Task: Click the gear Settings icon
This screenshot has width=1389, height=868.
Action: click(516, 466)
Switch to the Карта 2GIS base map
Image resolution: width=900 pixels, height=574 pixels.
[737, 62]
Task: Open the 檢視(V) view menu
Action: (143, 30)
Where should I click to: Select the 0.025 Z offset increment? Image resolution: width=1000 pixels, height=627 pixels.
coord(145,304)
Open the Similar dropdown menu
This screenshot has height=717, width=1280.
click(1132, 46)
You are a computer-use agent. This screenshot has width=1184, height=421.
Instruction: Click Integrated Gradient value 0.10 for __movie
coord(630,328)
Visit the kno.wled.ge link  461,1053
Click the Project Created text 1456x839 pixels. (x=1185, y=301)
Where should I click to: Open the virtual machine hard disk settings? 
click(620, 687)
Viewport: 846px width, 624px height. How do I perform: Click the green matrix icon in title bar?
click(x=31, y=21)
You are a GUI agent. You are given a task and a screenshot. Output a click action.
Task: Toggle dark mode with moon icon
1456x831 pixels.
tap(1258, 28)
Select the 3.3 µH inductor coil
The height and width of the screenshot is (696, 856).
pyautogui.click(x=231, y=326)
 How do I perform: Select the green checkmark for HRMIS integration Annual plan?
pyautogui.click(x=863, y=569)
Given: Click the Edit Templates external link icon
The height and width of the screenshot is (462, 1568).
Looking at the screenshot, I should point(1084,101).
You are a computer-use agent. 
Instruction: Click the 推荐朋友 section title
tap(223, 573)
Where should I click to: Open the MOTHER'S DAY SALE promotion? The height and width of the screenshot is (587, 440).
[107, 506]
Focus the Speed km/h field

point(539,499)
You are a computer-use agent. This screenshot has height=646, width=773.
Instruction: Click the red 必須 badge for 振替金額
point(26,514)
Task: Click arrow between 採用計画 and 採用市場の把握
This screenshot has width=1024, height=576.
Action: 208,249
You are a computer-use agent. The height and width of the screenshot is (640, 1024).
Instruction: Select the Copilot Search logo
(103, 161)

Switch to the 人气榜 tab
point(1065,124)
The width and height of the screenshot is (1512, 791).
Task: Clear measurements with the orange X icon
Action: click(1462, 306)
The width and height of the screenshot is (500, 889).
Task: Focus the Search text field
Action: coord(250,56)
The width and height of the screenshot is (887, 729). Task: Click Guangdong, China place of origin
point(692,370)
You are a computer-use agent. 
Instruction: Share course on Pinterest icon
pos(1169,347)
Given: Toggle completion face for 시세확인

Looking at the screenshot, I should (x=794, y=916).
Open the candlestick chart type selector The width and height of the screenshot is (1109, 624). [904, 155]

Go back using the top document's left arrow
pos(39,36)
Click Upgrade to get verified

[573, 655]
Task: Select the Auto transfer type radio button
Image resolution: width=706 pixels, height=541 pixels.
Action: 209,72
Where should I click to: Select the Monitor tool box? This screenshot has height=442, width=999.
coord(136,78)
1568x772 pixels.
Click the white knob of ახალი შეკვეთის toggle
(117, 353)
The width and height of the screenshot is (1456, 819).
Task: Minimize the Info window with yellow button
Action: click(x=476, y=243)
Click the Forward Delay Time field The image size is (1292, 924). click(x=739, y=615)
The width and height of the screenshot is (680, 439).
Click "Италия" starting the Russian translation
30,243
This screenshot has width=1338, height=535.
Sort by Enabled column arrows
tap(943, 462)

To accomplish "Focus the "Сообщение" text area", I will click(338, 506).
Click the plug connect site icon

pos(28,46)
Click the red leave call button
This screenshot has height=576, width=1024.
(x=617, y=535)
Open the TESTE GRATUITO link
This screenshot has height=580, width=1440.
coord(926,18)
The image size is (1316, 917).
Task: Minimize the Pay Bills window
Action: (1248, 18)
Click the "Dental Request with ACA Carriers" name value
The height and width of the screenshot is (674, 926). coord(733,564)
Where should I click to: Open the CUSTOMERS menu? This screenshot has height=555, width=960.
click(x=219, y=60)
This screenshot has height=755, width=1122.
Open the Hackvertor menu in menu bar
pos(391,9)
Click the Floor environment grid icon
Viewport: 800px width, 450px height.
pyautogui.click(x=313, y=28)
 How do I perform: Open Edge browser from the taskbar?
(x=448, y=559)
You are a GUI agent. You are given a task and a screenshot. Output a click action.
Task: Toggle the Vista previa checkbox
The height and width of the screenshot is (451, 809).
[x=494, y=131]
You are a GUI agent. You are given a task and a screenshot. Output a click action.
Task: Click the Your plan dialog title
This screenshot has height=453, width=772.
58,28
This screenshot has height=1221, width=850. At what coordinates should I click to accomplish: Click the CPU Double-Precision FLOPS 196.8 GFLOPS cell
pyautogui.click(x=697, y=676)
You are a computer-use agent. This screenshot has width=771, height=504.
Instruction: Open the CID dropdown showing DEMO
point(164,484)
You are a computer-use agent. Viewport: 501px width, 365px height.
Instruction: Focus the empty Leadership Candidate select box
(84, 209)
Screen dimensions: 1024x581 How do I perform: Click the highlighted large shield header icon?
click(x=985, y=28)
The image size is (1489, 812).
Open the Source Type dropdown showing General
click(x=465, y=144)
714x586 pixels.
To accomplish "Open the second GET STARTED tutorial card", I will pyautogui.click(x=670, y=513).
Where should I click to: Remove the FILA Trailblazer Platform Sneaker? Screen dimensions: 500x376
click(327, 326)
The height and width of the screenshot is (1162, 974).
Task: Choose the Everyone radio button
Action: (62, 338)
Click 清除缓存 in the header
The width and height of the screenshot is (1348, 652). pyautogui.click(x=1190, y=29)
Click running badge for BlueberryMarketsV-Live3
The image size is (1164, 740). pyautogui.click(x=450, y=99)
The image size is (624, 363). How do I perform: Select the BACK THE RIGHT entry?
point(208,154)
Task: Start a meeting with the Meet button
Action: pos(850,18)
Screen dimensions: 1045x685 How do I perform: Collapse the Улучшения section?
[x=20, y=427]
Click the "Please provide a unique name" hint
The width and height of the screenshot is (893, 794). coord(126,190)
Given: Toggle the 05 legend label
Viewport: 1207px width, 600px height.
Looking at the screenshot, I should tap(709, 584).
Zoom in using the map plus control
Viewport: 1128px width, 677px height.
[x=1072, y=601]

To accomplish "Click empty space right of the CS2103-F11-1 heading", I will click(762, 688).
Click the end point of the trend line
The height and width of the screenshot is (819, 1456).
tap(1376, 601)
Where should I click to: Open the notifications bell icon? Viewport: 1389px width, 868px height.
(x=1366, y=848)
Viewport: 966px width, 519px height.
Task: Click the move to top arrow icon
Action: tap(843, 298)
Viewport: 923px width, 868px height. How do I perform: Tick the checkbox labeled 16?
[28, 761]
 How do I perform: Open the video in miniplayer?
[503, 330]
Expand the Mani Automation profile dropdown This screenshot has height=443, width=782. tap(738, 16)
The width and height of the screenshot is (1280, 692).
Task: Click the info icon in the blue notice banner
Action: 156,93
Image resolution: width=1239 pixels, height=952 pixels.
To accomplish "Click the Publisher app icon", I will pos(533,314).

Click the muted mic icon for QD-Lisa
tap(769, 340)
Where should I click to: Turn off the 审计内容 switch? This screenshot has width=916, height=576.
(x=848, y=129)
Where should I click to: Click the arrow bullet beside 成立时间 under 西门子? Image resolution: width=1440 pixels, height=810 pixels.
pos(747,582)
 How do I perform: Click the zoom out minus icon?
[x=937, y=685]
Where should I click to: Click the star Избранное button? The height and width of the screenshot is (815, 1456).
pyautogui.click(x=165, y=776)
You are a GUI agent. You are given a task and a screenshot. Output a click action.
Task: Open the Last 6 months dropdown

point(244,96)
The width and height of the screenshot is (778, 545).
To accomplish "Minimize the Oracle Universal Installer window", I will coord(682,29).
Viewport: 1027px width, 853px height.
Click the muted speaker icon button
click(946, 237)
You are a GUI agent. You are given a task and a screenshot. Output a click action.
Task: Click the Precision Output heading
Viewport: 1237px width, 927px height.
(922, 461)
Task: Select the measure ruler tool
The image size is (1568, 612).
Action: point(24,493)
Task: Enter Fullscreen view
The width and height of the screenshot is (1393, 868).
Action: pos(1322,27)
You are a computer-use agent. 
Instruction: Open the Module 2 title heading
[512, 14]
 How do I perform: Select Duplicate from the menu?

____

Directions:
Above are some lines. Repeat exactly, and only, those from the line that has "Click the Floor environment grid icon" through the line that has "The image size is (1489, 812).".

Result of this exercise:
Click the Floor environment grid icon
Viewport: 800px width, 450px height.
pyautogui.click(x=313, y=28)
 How do I perform: Open Edge browser from the taskbar?
(x=448, y=559)
You are a GUI agent. You are given a task and a screenshot. Output a click action.
Task: Toggle the Vista previa checkbox
The height and width of the screenshot is (451, 809).
[x=494, y=131]
You are a GUI agent. You are given a task and a screenshot. Output a click action.
Task: Click the Your plan dialog title
This screenshot has height=453, width=772.
58,28
This screenshot has height=1221, width=850. At what coordinates should I click to accomplish: Click the CPU Double-Precision FLOPS 196.8 GFLOPS cell
pyautogui.click(x=697, y=676)
You are a computer-use agent. This screenshot has width=771, height=504.
Instruction: Open the CID dropdown showing DEMO
point(164,484)
You are a computer-use agent. Viewport: 501px width, 365px height.
Instruction: Focus the empty Leadership Candidate select box
(84, 209)
Screen dimensions: 1024x581 How do I perform: Click the highlighted large shield header icon?
click(x=985, y=28)
The image size is (1489, 812).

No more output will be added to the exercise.